It occurred to me today that I’ve been married for nineteen years.
And I can’t even tell you all of the wonderful things that have happened during those nineteen years. Amazing things and exciting things and marvelous things.
My wife and I have purchased two homes in those nineteen years. Our starter home, which we bought because circumstances required us to move out of our starter apartment, was 1100 square feet. Our current family of five would have driven each other to homicide if we were still in that home. We stayed in that home for almost seven years. All three of our children started out their home life in that cozy little home. We ended up selling it to the man who sold us our second home, and he flipped our first house as he’d flipped our second.
Our current home has been our home for ten and a half years. There’s a bit of contention as to whether or not this will be our forever home, but it has definitely met our needs. Primarily, it is almost three times the size of our first home. And, contrary to what you would have expected to happen, we moved from a house built in the 1950s to a house built in the 1860s (I’m still questioning that move).
My wife and I have brought three children into the world in those nineteen years. Our eldest, born in 2004, is now getting close to 16 years old, and he is my favorite son. Our twin daughters, born in 2007, are among my three favorite women in the world. The five of us are each uniquely individual and, at the same time, a strong single unit with unbreakable ties.
My wife and I have owned six vehicles in those nineteen years: 3 sedans, two mini-vans, and a truck. We have been in possession of a mini-van for as long as we’ve been a family of five, but when we first started out, we were a two-sedan couple. The truck came in during a time when my job required me to do some hauling, and I’d secretly always wanted a truck. Of course, we got rid of the truck not long after we got news that we were expecting twins.
My wife and I have rented one apartment in those nineteen years, when we were first starting out. As a matter of fact, I lived in the apartment for a week before the wedding because I needed a placed to stay after the end of my college apartment lease, but before our nuptials. We stayed in that apartment for about a year and a half, from the spring of 2001 to the fall of 2002.
Our only other significant real estate dealing was the purchase of a single piece of vacant land while we were in our first house, when we thought we might build a house some day. Do you know what it costs to build a new home, by the way?!?! We bought it before the slump of ’08, tried selling it thereafter, and ended up taking a bath on the whole thing.
We’ve only had four jobs in those nineteen years, which is, in itself, a major miracle. We were both in starter professional positions at the point when we got married, we both ended up moving into better professional positions within eighteen months of our wedding, and we’ve been in those better professional positions ever since. We have been extremely blessed to work for institutions that have been faithful to us and have been inspirational places to work, for the most part.

Stored items:
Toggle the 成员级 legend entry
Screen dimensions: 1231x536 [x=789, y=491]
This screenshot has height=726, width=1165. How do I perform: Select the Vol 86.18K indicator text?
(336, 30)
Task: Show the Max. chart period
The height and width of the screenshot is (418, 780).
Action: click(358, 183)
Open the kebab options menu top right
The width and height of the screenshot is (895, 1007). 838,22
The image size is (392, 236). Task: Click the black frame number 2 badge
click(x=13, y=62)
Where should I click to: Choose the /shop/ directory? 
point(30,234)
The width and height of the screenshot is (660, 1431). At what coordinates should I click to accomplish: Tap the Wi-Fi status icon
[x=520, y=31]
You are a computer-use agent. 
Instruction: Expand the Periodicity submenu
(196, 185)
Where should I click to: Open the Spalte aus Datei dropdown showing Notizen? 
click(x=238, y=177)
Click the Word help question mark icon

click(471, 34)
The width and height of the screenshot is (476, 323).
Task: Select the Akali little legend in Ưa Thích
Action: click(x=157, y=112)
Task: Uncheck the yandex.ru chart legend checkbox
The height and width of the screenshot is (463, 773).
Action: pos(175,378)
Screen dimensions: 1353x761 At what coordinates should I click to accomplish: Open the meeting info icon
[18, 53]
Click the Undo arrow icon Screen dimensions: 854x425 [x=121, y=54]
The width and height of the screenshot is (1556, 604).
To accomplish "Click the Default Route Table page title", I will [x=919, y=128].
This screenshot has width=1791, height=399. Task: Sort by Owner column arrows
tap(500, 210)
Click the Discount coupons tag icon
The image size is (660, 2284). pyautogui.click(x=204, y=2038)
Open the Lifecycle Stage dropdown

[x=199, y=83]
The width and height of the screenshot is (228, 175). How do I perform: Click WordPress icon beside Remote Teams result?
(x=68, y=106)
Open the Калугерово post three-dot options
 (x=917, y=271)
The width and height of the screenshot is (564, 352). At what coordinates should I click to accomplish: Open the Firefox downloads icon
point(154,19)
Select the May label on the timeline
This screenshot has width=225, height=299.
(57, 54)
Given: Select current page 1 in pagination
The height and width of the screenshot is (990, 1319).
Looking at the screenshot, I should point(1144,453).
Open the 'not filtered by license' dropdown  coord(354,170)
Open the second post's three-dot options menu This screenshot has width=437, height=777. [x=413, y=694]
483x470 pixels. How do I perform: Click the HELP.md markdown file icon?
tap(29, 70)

* [LIST OF TASKS]
- 1) Summarize the reflection on nineteen years of marriage in two sentences.
- 2) Continue the reflection on nineteen years of marriage from its final sentence.

* [RESPONSE LIST]
- 1) The writer, married for nineteen years, lists what that time has held: one rented apartment, two homes, a piece of vacant land sold at a loss, six vehicles, and three children. The couple has also had only four jobs, moving from starter professional positions into better ones within eighteen months of the wedding and staying in them ever since.

- 2)
Unless I’m mistaken, we’ve been using the same electric can opener the whole time.
I bring all of this up because, as much change as there has been in nineteen years –this car and that house and this job and that child’s major life event– the constant has been the two of us.
When I was waiting tables, hoping to get a teaching job somewhere, Jennie was my wife.
When the World Trade Center was attacked and the world seemed to become a little less stable, Jennie was my wife.
When my wife and I figured out that her periodic back aches in the middle of a June night weren’t back aches at all, but rather uterine contractions, Jennie was my wife.
When I earned my Master’s Degree and she earned her Master’s Degree, Jennie was my wife.
When my only brother died and I thought that the world was coming to an end, Jennie was my wife.
When our twin daughters were born so small that there was a real chance that they wouldn’t survive, Jennie was my wife.
When neither of us knew how we were going to make it through having a child recovering from open-heart surgery, Jennie was my wife.
Jennie has always been my wife. She will always be my wife. We will stay together, as we have always been together, because we are –at this point– one. Our oneness, our shared identity, this shared set of experiences we’ve had, our family, our entwined destiny, all of these things are treasures which belong to us because our marriage is a sacred thing.
It hasn’t always been great, but no life is all roses. The greatest thing about it is this –> the bad times aren’t as bad because we have each other, and the great times are even greater, because we have each other.
I’ve made some crap decisions in my life (I never should have gotten rid of that truck — I loved that truck), and I’ve made some pretty decent ones, as well.
The very best choice that I’ve ever made was marrying my wife.